[Data extract]
= Beginning of Section =
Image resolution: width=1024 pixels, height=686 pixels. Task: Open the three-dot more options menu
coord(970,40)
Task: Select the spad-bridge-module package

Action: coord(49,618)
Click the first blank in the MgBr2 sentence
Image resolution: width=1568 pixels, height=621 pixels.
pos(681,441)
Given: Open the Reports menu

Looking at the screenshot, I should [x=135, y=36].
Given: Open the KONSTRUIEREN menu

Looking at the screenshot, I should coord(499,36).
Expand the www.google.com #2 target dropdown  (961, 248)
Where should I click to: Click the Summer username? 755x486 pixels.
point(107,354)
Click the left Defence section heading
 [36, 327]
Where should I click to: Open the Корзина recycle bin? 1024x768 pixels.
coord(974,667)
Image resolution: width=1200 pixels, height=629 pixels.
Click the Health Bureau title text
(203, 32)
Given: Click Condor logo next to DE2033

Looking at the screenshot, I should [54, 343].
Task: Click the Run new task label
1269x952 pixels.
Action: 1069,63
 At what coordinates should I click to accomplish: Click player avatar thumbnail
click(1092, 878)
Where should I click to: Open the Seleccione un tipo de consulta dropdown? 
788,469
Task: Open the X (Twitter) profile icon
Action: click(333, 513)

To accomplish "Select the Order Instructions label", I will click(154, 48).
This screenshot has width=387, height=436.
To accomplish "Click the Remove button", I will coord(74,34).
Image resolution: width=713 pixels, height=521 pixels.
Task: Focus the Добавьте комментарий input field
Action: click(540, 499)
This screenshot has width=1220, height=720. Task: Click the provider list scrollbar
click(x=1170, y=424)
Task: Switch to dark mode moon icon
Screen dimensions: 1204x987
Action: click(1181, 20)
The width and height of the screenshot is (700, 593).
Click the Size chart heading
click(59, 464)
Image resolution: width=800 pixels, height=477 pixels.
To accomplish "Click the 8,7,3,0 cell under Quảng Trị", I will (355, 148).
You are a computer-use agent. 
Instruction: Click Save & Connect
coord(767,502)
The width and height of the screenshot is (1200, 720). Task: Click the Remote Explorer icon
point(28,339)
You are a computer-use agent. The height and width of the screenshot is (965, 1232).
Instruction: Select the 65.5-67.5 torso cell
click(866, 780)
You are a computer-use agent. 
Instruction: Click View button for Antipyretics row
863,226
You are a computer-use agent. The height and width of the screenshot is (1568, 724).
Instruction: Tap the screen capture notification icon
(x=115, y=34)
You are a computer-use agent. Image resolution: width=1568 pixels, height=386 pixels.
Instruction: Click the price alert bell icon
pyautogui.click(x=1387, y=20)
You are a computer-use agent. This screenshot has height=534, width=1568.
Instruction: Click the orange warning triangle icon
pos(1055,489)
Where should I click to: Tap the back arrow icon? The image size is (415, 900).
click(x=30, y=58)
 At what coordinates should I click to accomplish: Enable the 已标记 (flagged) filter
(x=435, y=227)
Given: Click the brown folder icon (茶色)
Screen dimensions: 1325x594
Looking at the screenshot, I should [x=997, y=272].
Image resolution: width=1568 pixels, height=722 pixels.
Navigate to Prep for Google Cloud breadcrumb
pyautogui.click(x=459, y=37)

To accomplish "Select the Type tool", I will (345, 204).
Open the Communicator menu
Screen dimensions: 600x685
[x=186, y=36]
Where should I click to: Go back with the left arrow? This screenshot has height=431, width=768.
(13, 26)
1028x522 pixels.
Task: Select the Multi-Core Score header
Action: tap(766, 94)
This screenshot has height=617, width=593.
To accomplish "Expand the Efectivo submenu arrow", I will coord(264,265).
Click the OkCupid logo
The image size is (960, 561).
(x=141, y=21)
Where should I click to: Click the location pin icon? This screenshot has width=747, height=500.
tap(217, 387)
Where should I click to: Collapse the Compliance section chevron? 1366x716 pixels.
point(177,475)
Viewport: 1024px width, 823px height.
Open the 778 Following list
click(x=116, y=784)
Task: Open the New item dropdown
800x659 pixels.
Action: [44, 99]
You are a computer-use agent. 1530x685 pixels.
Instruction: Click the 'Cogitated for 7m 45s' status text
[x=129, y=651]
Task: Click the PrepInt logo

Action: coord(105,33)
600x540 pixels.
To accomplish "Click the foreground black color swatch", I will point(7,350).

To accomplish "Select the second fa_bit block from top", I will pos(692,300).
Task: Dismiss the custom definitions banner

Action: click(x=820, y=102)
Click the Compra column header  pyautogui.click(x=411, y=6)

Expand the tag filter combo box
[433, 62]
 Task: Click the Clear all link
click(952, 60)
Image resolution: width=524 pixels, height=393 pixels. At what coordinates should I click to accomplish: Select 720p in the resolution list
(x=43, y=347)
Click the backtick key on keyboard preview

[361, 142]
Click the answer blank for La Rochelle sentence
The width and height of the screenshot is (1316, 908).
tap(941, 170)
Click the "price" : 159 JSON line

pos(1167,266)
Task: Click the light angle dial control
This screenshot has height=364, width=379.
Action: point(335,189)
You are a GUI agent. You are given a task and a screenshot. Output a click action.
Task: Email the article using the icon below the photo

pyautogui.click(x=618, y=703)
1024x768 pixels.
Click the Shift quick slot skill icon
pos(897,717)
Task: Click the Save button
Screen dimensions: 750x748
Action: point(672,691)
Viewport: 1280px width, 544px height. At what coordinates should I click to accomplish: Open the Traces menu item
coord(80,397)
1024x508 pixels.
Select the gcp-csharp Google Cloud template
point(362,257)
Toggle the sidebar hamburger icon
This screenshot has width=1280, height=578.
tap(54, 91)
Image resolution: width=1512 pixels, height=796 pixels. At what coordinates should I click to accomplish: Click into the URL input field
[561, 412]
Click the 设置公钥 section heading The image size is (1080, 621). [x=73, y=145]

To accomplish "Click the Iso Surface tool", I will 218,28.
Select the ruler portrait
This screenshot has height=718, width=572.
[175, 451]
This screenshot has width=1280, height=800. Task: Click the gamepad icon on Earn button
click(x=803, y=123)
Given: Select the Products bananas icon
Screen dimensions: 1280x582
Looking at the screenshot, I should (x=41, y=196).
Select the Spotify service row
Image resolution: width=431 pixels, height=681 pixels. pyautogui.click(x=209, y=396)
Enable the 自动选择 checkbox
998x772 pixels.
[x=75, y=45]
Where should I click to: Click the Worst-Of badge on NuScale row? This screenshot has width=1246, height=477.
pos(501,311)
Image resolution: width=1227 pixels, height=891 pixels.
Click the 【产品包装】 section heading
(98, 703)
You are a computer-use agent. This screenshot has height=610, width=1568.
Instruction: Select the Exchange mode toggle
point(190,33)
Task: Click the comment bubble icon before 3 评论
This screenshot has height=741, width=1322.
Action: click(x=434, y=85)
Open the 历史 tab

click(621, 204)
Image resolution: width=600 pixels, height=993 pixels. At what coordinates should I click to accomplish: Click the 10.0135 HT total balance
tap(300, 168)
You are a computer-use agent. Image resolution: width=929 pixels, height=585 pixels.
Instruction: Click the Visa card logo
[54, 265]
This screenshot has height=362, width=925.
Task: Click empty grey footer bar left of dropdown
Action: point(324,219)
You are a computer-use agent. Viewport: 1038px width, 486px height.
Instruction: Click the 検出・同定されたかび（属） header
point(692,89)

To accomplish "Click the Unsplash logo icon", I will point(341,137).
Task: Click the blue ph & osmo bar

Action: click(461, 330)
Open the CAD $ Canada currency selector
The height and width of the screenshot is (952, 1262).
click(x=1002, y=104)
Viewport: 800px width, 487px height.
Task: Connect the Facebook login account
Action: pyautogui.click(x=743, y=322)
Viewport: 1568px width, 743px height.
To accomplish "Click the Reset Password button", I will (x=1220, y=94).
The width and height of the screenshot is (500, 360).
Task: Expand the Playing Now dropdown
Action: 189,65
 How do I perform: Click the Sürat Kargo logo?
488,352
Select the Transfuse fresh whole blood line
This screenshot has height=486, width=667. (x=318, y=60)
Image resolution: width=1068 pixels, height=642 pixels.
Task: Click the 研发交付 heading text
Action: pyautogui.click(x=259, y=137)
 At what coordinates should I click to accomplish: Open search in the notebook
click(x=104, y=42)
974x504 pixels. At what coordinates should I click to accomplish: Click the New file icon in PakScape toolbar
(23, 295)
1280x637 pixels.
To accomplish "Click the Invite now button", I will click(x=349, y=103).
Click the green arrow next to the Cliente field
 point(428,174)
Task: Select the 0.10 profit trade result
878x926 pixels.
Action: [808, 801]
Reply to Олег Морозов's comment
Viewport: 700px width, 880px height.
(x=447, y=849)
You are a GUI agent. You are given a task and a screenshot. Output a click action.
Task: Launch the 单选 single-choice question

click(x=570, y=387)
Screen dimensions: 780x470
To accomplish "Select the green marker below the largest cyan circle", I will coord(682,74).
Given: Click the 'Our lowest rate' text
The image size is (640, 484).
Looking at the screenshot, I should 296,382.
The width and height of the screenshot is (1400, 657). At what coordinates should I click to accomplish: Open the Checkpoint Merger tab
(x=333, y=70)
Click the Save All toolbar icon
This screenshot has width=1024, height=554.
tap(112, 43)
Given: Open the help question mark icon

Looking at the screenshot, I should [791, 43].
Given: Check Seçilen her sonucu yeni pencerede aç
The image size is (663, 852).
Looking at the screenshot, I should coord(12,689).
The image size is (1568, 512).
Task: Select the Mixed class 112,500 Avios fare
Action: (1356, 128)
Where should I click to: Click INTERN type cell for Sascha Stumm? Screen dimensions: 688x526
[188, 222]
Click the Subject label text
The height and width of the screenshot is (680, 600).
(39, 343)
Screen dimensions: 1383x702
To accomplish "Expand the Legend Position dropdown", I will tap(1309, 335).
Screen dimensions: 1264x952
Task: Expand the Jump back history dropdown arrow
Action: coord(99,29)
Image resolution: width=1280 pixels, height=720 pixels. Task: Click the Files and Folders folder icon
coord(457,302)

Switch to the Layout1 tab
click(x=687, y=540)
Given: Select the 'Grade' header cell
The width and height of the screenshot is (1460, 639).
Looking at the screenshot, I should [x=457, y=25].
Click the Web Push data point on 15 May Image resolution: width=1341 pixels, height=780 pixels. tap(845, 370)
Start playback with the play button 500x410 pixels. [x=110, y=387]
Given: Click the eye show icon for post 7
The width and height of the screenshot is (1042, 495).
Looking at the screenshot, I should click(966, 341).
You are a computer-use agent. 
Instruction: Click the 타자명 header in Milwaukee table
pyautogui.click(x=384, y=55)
= End of Section =
[How to complete this task]
The lines above from the one with "Click the Shift quick slot skill icon" through the one with "You are a computer-use agent. Viewport: 1038px" are to be duplicated exactly, ends included, with nothing added.

[Answer]
Click the Shift quick slot skill icon
pos(897,717)
Task: Click the Save button
Screen dimensions: 750x748
Action: point(672,691)
Viewport: 1280px width, 544px height. At what coordinates should I click to accomplish: Open the Traces menu item
coord(80,397)
1024x508 pixels.
Select the gcp-csharp Google Cloud template
point(362,257)
Toggle the sidebar hamburger icon
This screenshot has width=1280, height=578.
tap(54, 91)
Image resolution: width=1512 pixels, height=796 pixels. At what coordinates should I click to accomplish: Click into the URL input field
[561, 412]
Click the 设置公钥 section heading The image size is (1080, 621). [x=73, y=145]

To accomplish "Click the Iso Surface tool", I will 218,28.
Select the ruler portrait
This screenshot has height=718, width=572.
[175, 451]
This screenshot has width=1280, height=800. Task: Click the gamepad icon on Earn button
click(x=803, y=123)
Given: Select the Products bananas icon
Screen dimensions: 1280x582
Looking at the screenshot, I should (x=41, y=196).
Select the Spotify service row
Image resolution: width=431 pixels, height=681 pixels. pyautogui.click(x=209, y=396)
Enable the 自动选择 checkbox
998x772 pixels.
[x=75, y=45]
Where should I click to: Click the Worst-Of badge on NuScale row? This screenshot has width=1246, height=477.
pos(501,311)
Image resolution: width=1227 pixels, height=891 pixels.
Click the 【产品包装】 section heading
(98, 703)
You are a computer-use agent. This screenshot has height=610, width=1568.
Instruction: Select the Exchange mode toggle
point(190,33)
Task: Click the comment bubble icon before 3 评论
This screenshot has height=741, width=1322.
Action: click(x=434, y=85)
Open the 历史 tab

click(621, 204)
Image resolution: width=600 pixels, height=993 pixels. At what coordinates should I click to accomplish: Click the 10.0135 HT total balance
tap(300, 168)
You are a computer-use agent. Image resolution: width=929 pixels, height=585 pixels.
Instruction: Click the Visa card logo
[54, 265]
This screenshot has height=362, width=925.
Task: Click empty grey footer bar left of dropdown
Action: point(324,219)
You are a computer-use agent. Viewport: 1038px width, 486px height.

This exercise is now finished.